* TASK TO CARRY OUT *
Copy out every line of the listing below word for word, leaving nothing out and changing nothing.

╔══

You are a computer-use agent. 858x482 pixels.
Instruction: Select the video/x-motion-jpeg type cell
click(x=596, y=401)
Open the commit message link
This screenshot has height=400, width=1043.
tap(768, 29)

╚══

* RESULT OF THIS EXERCISE *
You are a computer-use agent. 858x482 pixels.
Instruction: Select the video/x-motion-jpeg type cell
click(x=596, y=401)
Open the commit message link
This screenshot has height=400, width=1043.
tap(768, 29)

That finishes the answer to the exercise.